You see, before the internet people would get together, pick a book and then everyone would read that book. They would meet on a regular basis in group member's houses and discuss the book often over tea, coffee and cake. I'm not even sure if this practice even goes on anymore. So what Kristie has put together is actually something fascinating on multiple levels.

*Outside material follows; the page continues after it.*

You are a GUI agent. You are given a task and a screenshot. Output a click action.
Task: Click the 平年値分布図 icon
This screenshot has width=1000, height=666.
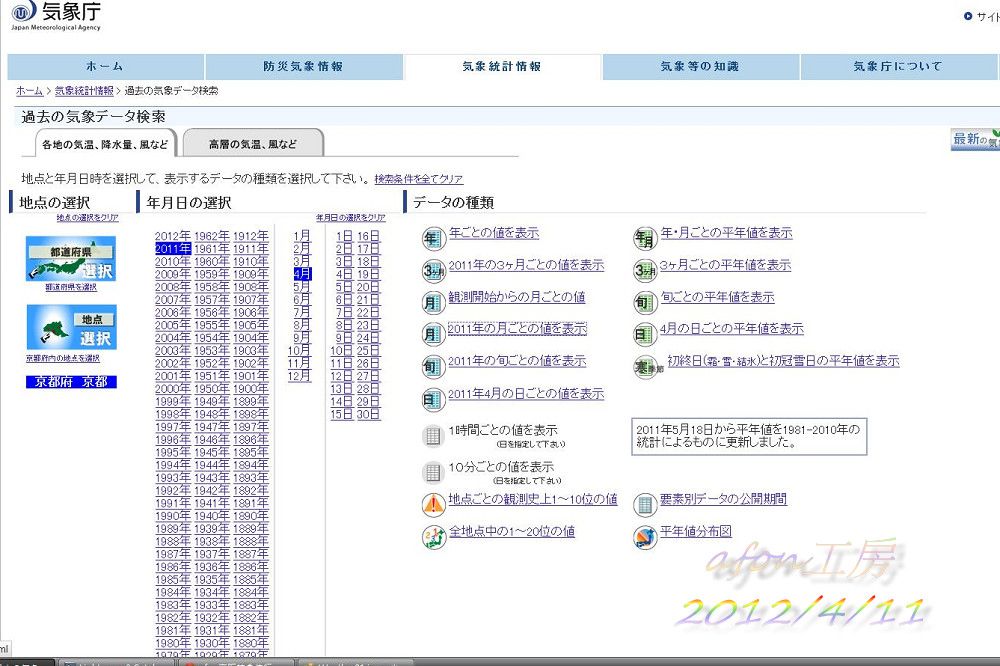[645, 537]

First: we have the case of looking at television differently. Seasons of TV shows are now collected in nice, neat box sets. On the surface this just means you can watch the re-run of your choice anytime you want. But look at this exercise that I'm talking about. We're treating television like we would treat a novel. Is this a case of younger generations being uninterested in reading or has television gotten to the point that it demands to be treated as literature? I'd argue the latter. I spent tonight watching a television show that is at this moment seventeen years old. I remember when it first aired. For me it's nostalgia. Will my great grand children look upon THE X-FILES season one the same way I look upon Mary Shelley's FRANKENSTEIN? Can television stand the test of time in the same manner as literature?

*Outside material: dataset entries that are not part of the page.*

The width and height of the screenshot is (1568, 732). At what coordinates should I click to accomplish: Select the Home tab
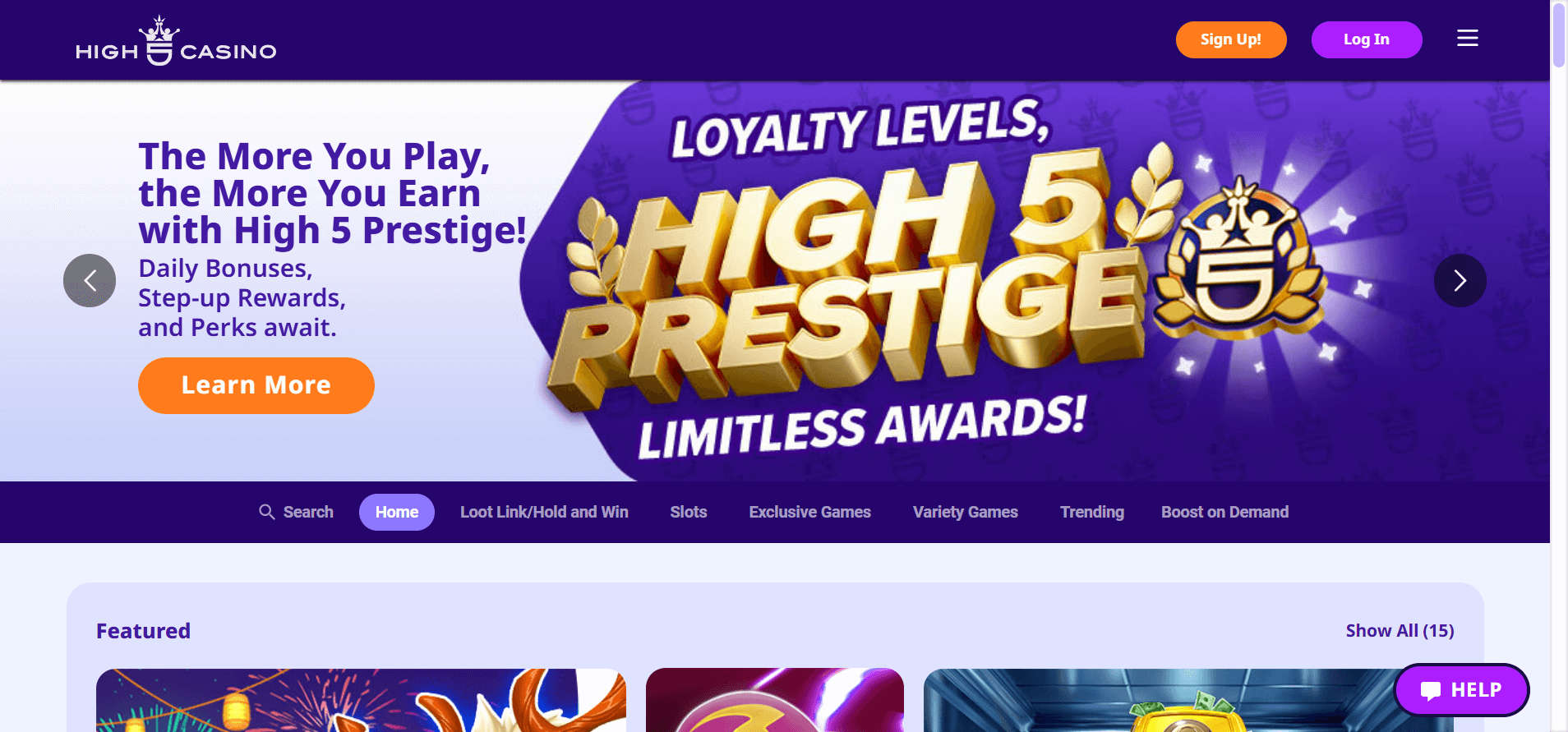point(397,512)
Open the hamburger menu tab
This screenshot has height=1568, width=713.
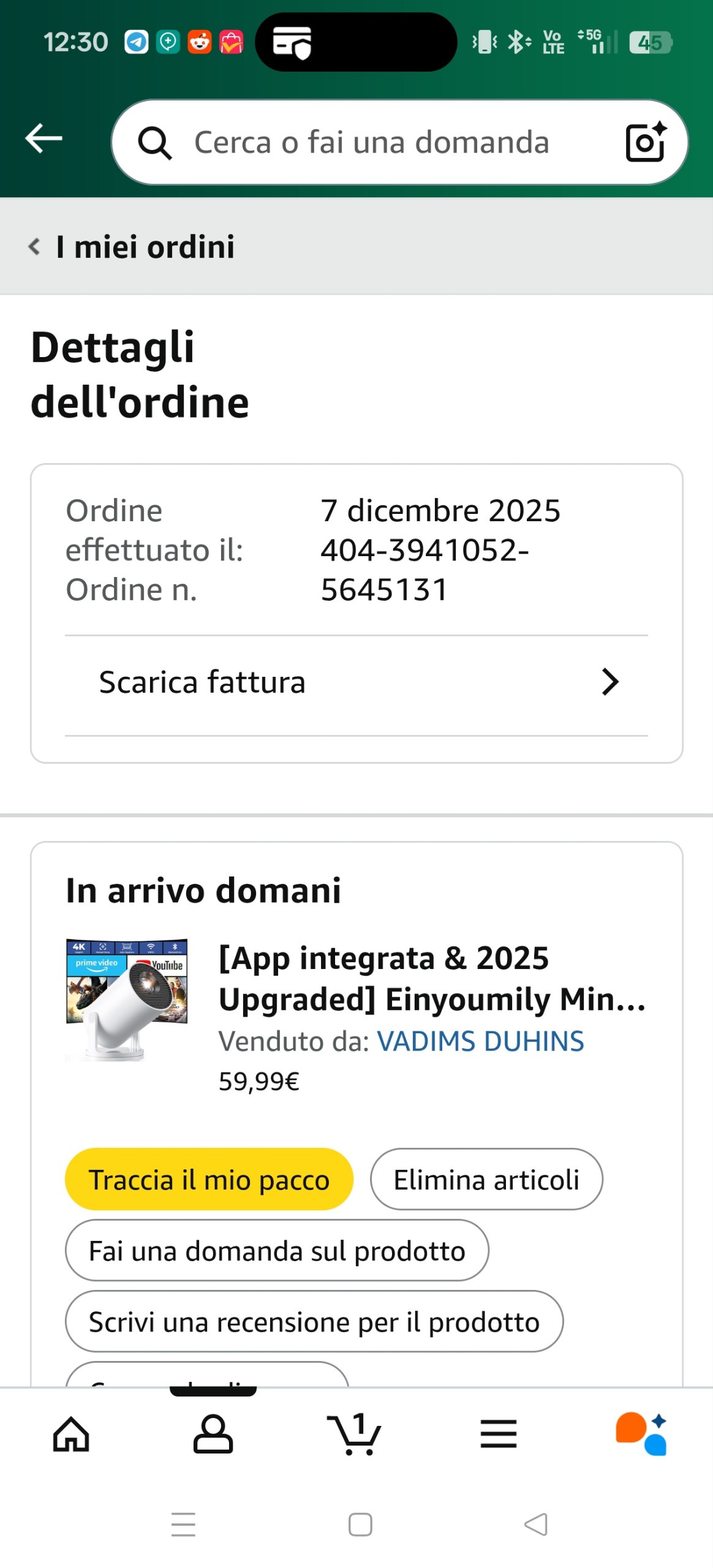[x=498, y=1434]
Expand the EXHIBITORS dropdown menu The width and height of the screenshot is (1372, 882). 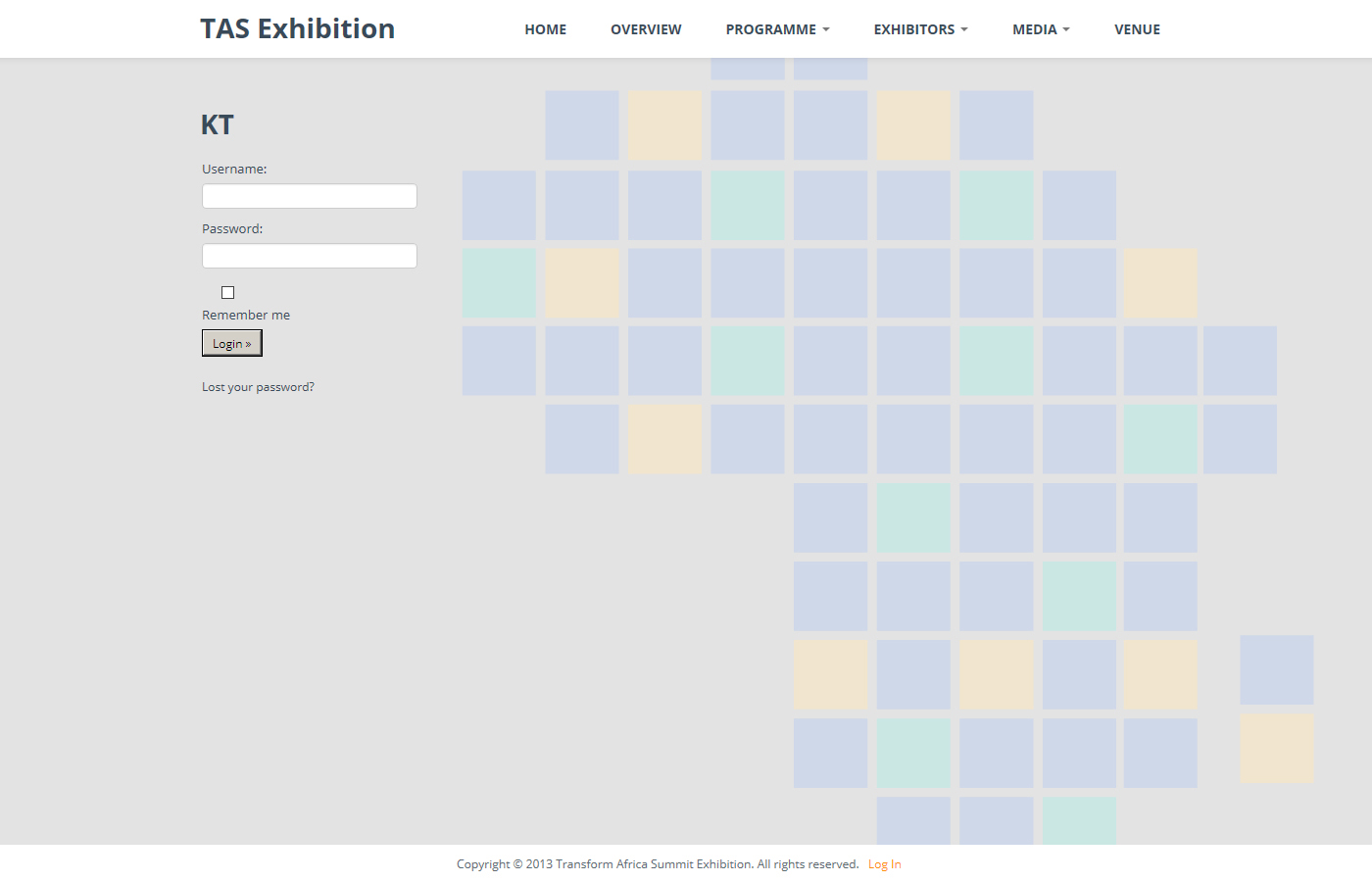(x=920, y=29)
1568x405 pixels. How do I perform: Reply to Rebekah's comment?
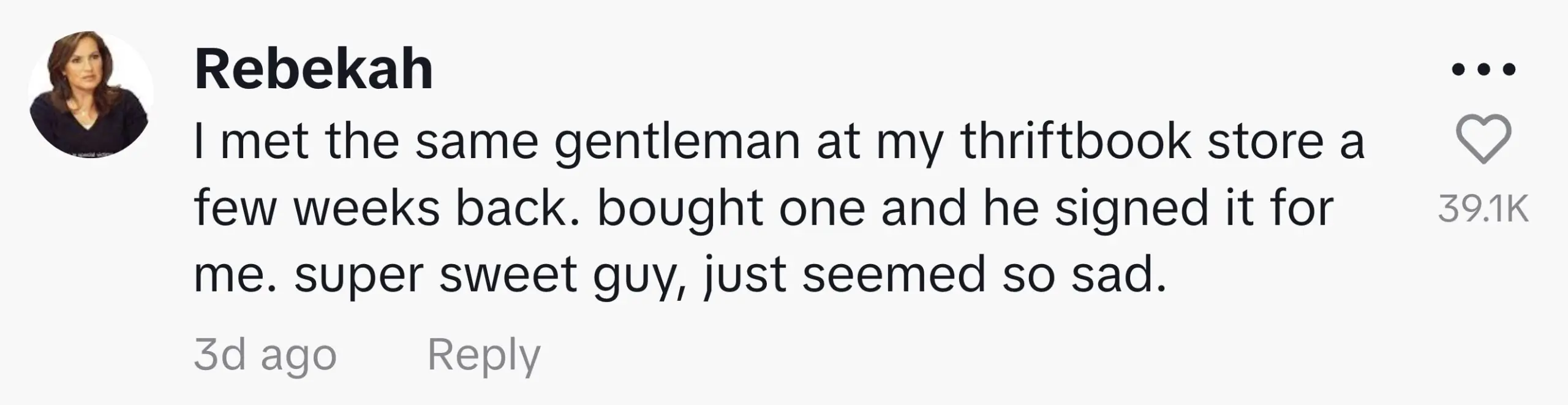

Second: we replace the intimate setting of a living room with looking at a computer screen. We lose much of the personal aspect of the book club. However, we now are not limited geographically in whom we may discuss things with. This mass viewing will include people from multiple time zones and countries. That's pretty cool, although it doesn't make up for lack of coffee cake.
Onto the show itself.
I'm not a huge fan of the show, but that's not the show's fault. When it originally aired, I was quite busy with school. I did make time to watch THE X-FILES but at that time my focus was elsewhere, mostly school work. After I finished school there was the "winter of discontent" in which Friday nights were spent watching that show and MILLENNIUM followed by playing RESIDENT EVIL on my Playstation in the company of the Scorer. My memories of the show are dim during this time, again not because of the show itself. The Scorer and I were drinking heavily at the time. It was not uncommon for us to go through a fifth of rum and a fifth of whiskey in two days. So you have two guys in a house in the middle of nowhere watching scary television and playing scary video games and impossibly drunk. I barely remember anything about the show.

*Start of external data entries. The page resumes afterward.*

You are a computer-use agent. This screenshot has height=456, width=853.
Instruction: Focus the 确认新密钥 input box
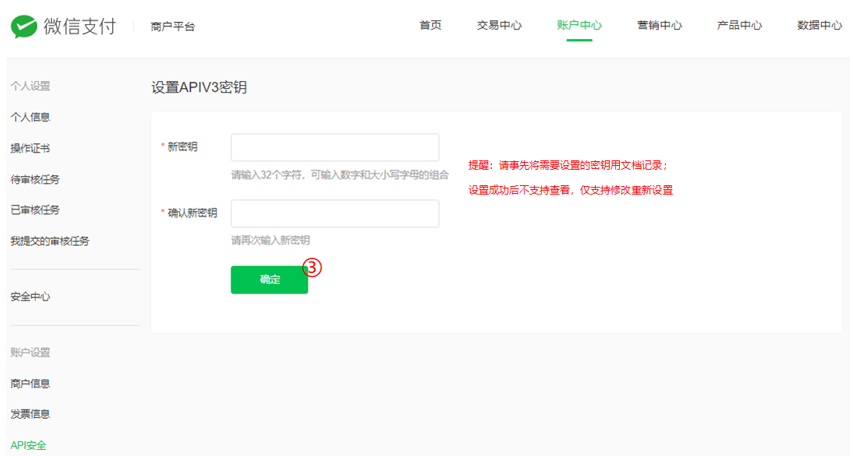pos(335,214)
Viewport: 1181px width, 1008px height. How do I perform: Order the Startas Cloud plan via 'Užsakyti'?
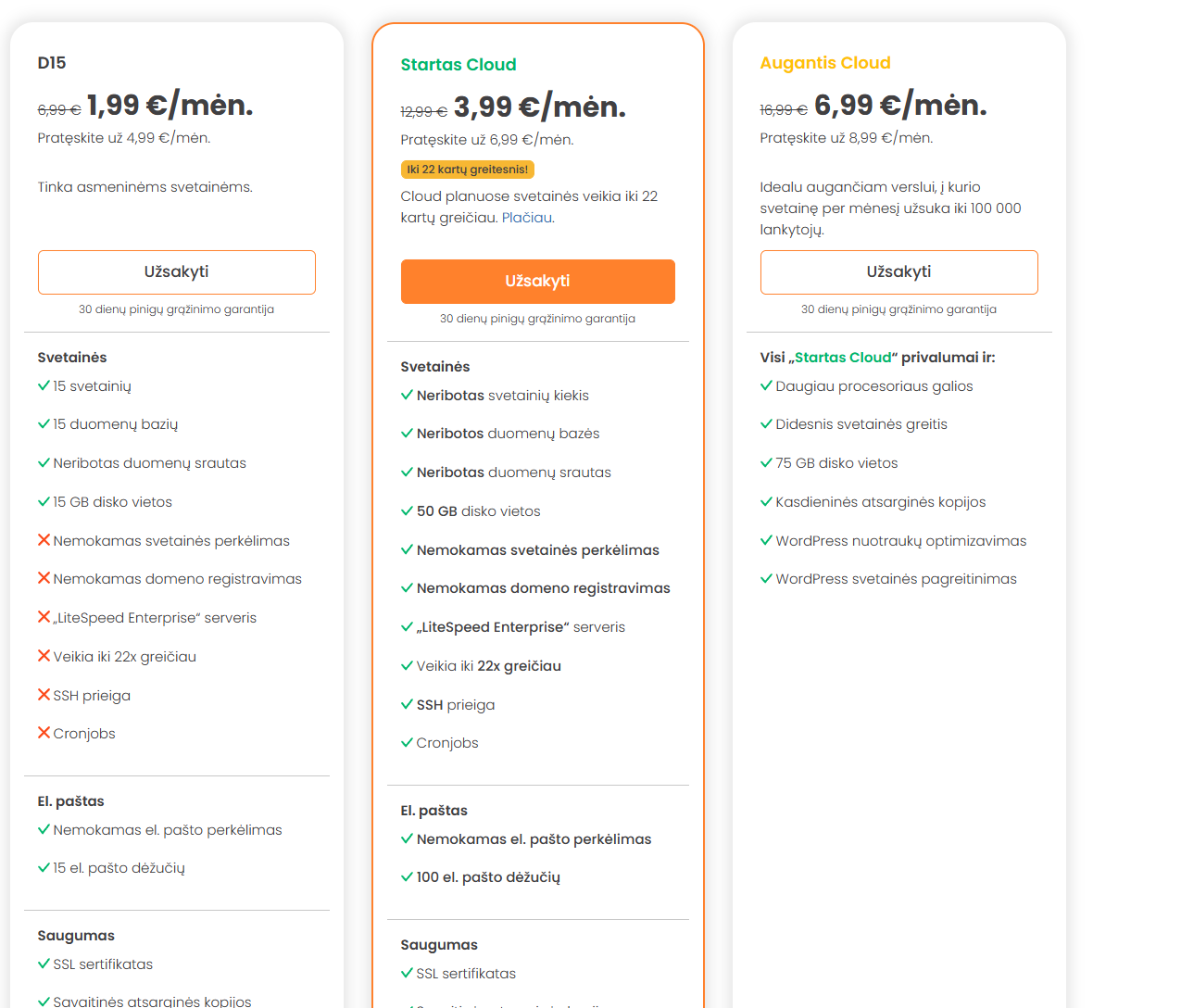pos(537,281)
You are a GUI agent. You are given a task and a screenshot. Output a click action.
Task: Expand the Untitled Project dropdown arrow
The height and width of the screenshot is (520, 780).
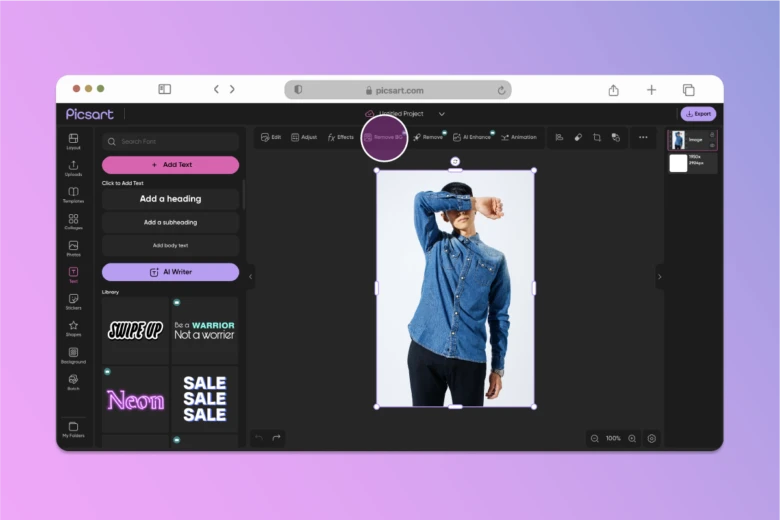coord(442,114)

So these episodes are new but not so new to me. I approach more of a skeptic than I was when they first aired. That the time I was used to weird stuff. There were crop circles in a field a few miles from my house. There's a lake where a compass won't work and people swear it's haunted. Strange lights were seen over the fields near where the crop circles were found and they came from an aircraft that made no sound at all. Sounds scary, but I know the real stories behind these phenomena. Fast forward to me watching the show now. This is after I've seen shows like FRINGE which THE X-FILES paved the way for. Does the show hold up?
It does to a degree. The writing was a bit shaky here and there. Mulder doesn't seem nearly as cool now. The episode leaves somethings a mystery, but reveals perhaps too much. We are shown from the start that there is indeed a conspiracy. I think that was a mistake. They skipped past having the viewers wonder whether or not there's an actual conspiracy straight to having to figure out what this conspiracy is hiding. Its a lost opportunity.
The show does feel dated, but not to the point where you can't identify with it. Its accessible still, but a good pilot should be. I do think now that it was trying a bit too hard to grab viewers and came off slightly over-the-top. The sexual tension get dropped upon us like an anvil off of a cliff hitting Wile E. Coyote, and I do remember the many discussion of when we thought the characters would finally get together romantically.
I'll probably watch a couple more episodes tomorrow, because I want to make sure I don't fall behind the group. I can't claim to be a "X-phile", but it's fun, interesting television, and in the age of things like Wendy Williams claiming precious airtime, television being fun and interesting is something to hang on to.